* _YOUR TASKS_
A - In the passage on vagus nerve stimulation, into how many subtypes have muscarinic acetylcholine receptors been divided?
B - From the passage on vagus nerve stimulation, copy the part that opens with the words containing "Chen et al." and closes with "in rats [37].", switching "rats" to "mice" each time it occurs.

* _PAGE TEXT_
== Segment start ==
The research indicates a relationship between vagus nerve stimulation (VNS) and the activation of neuromodulatory networks in the central nervous system. Manual or electrical techniques are used for vagal nerve stimulation [32]. The long signals of the delivered VNS increase neuronal activity in the dorsal raphe nucleus and locus coeruleus. Moreover, to change after intense stimulation, VNS provides rapid activation of neuromodulatory pathways. Vagus nerve stimulation causes immediate changes in cortical synchronization, but the effect depends on the activation of muscarinic acetylcholine receptors [33]. Muscarinic acetylcholine receptors have been divided genetically and pharmacologically into five subtypes (M1–M5). Smooth muscle tissues show heterogeneous expression of the M2 and M3 subtypes with a population of approximately 4:1 and play an essential role in intestinal contractile responses [34]. Studies indicate that IBS patients display an exaggerated muscarinic-receptor-mediated IL-6 response [35].
Chen et al. studied the effects of vagal nerve stimulation (VNS) on CRF-induced changes in serum ACTH levels in rats. The conducted analyses showed that 2 h of continuous vagus nerve stimulation inhibited CRF-induced ACTH release compared to the control group [36]. Similarly, research by Nijsen et al. suggests that endogenous CRH reduces the vagal response to conditioned fear stress in rats [37].
A study by Pellissier et al. showed that high morning vagal tone is associated with low evening cortisol levels in healthy individuals. Unfortunately, the demonstrated correlations are not observed in IBS patients, suggesting a disorder between vagal tone and cortisol levels in these patients. Additionally, research indicates that IBS patients with low vagal tone exhibit high plasma epinephrine levels as a sign of maladjusted high sympathetic activity [38].
== Segment end ==
* _RECORDS PROVIDED_
== Segment start ==
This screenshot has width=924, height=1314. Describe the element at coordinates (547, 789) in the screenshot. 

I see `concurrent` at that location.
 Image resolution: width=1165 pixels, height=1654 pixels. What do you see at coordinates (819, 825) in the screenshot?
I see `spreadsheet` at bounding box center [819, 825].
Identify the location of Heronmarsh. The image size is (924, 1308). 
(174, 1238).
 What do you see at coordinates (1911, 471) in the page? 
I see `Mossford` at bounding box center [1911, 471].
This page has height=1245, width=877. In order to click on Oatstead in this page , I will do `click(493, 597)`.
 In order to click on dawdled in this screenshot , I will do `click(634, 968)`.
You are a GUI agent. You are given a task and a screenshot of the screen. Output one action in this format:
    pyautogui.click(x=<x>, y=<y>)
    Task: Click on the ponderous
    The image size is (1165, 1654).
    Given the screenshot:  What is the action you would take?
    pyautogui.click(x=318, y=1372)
== Segment end ==
* _RESPONSES_
A - Five subtypes (M1–M5).

B -
Chen et al. studied the effects of vagal nerve stimulation (VNS) on CRF-induced changes in serum ACTH levels in mice. The conducted analyses showed that 2 h of continuous vagus nerve stimulation inhibited CRF-induced ACTH release compared to the control group [36]. Similarly, research by Nijsen et al. suggests that endogenous CRH reduces the vagal response to conditioned fear stress in mice [37].